_What you are asked to do:_ Pull out every line from the start of the rows down to and including the line that contains "I will 6,5.", reproducing each one unchanged.

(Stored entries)
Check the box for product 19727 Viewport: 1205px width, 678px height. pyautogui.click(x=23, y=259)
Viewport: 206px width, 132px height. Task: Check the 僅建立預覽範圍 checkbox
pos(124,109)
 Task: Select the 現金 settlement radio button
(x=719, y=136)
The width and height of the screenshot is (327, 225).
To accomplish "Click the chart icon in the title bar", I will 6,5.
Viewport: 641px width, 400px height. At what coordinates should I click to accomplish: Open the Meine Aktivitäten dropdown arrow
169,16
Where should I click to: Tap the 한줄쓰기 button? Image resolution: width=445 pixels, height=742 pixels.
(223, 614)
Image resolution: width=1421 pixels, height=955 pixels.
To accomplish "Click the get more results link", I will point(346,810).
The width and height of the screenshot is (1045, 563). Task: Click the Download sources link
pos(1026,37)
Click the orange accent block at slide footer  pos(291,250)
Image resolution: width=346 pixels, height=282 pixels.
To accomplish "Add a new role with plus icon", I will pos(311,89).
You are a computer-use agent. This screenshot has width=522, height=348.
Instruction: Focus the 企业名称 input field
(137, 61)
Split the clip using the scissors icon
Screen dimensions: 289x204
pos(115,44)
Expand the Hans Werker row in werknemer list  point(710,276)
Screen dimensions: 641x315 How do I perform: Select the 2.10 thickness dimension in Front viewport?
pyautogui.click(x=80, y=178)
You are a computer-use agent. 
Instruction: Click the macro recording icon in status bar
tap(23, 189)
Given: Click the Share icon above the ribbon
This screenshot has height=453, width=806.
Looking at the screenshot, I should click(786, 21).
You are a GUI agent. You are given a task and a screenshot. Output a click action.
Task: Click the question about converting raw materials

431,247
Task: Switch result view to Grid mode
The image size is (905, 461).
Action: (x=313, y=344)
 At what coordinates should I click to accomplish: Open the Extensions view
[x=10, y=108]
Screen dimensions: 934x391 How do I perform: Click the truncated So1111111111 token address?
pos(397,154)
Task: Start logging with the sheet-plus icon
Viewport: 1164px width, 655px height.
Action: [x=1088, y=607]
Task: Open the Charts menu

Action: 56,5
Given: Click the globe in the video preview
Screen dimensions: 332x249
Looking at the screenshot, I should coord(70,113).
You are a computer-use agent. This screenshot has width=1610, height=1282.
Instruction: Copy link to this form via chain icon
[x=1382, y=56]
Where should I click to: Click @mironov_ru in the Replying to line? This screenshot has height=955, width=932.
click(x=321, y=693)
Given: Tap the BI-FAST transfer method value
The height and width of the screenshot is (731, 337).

_Answer to this task:_
Check the box for product 19727 Viewport: 1205px width, 678px height. pyautogui.click(x=23, y=259)
Viewport: 206px width, 132px height. Task: Check the 僅建立預覽範圍 checkbox
pos(124,109)
 Task: Select the 現金 settlement radio button
(x=719, y=136)
The width and height of the screenshot is (327, 225).
To accomplish "Click the chart icon in the title bar", I will 6,5.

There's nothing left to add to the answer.